- Aim of the exercise: Please reproduce the entries below exactly from the line holding "Screen dimensions: 627x614" through the last line, both included, and omit any pictures.

◆ ◆ ◆

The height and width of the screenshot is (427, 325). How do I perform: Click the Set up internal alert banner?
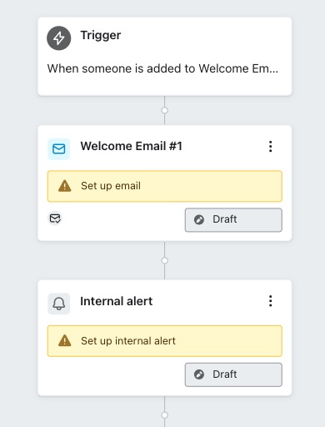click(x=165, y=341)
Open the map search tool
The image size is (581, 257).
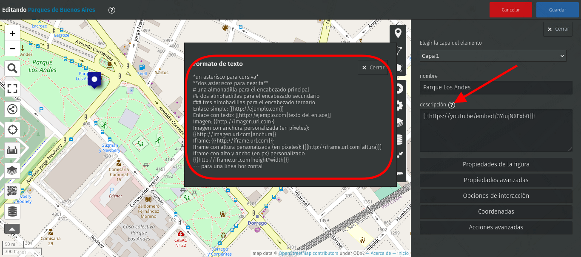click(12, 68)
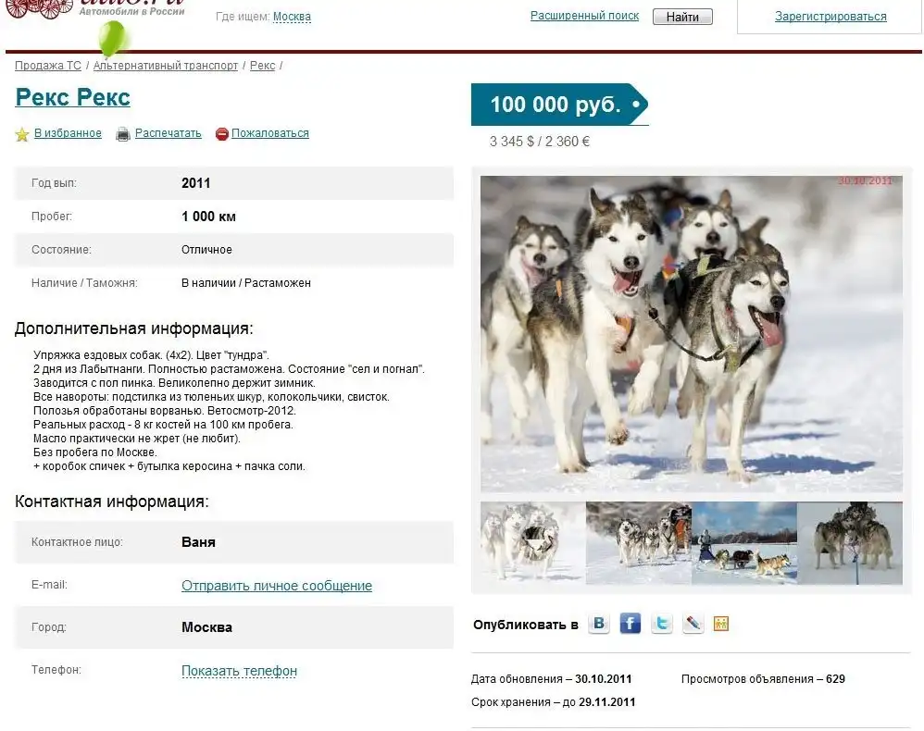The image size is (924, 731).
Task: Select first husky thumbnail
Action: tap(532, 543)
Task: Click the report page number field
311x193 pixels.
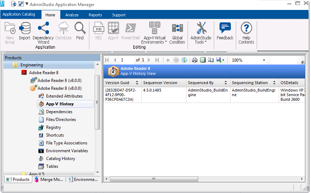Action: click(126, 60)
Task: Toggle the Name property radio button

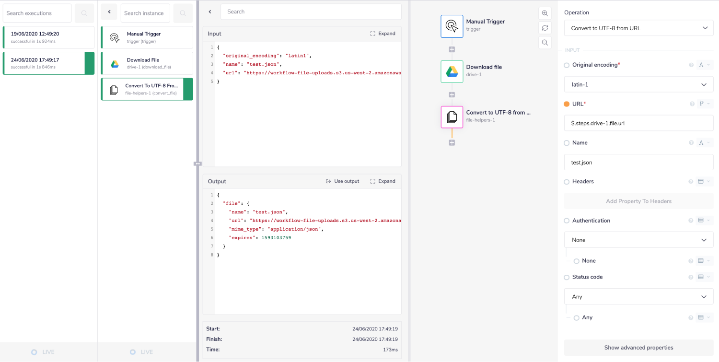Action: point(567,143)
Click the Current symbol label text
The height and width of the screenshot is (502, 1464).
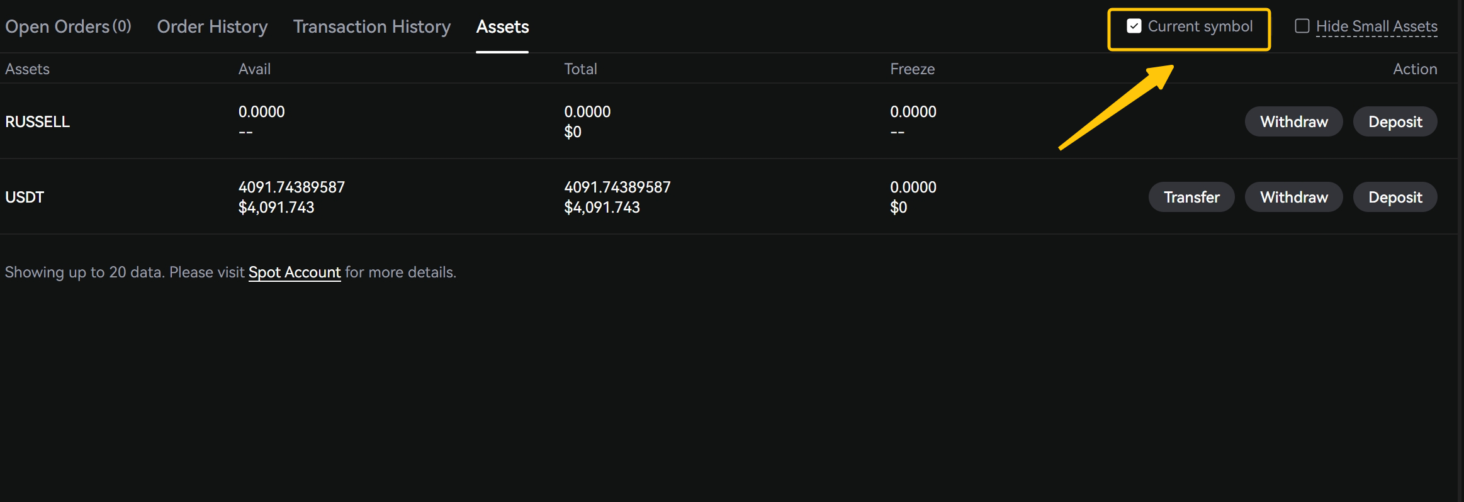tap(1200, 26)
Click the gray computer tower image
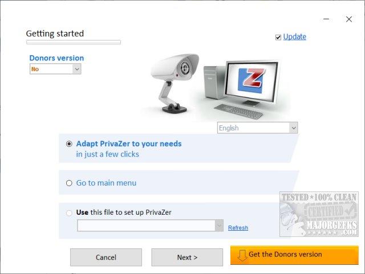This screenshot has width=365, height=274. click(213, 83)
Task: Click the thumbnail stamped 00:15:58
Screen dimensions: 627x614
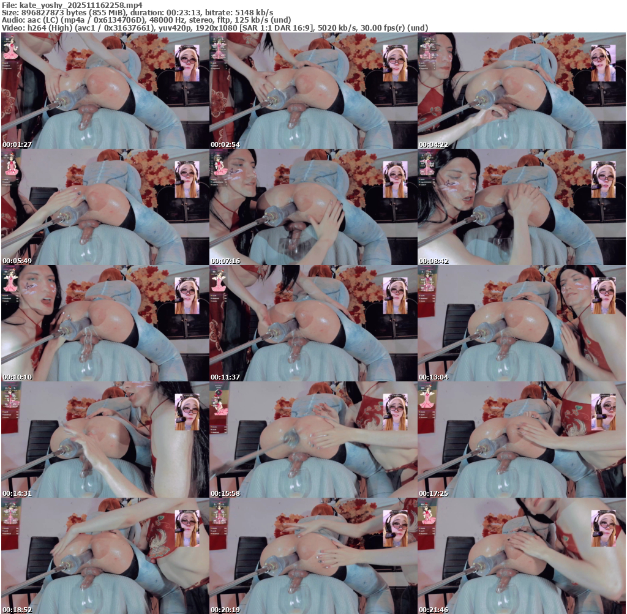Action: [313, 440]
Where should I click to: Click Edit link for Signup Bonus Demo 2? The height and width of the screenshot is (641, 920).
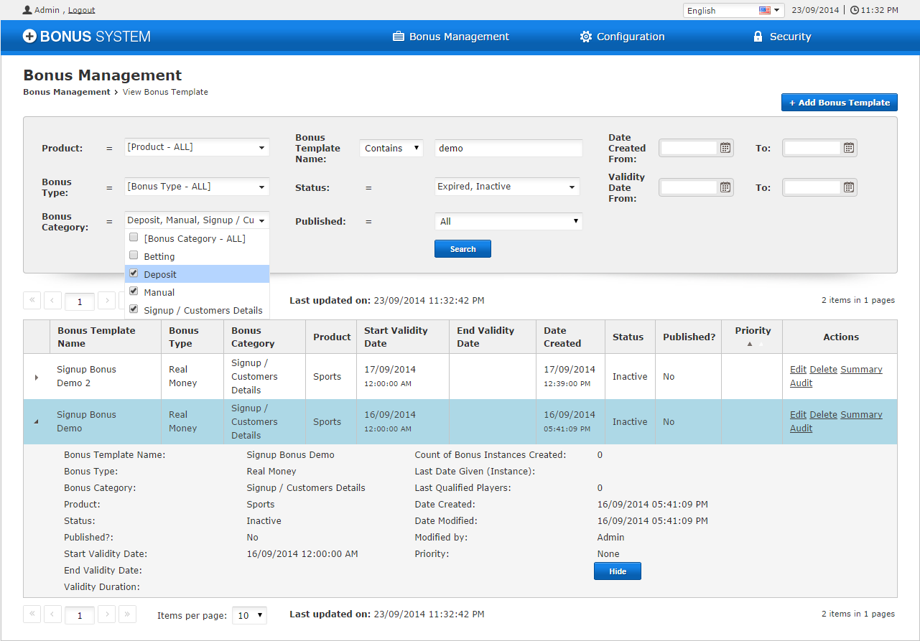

◆ ◆ ◆

- Expected answer:
Screen dimensions: 627x614
Action: [313, 440]
Where should I click to: Click Edit link for Signup Bonus Demo 2? The height and width of the screenshot is (641, 920).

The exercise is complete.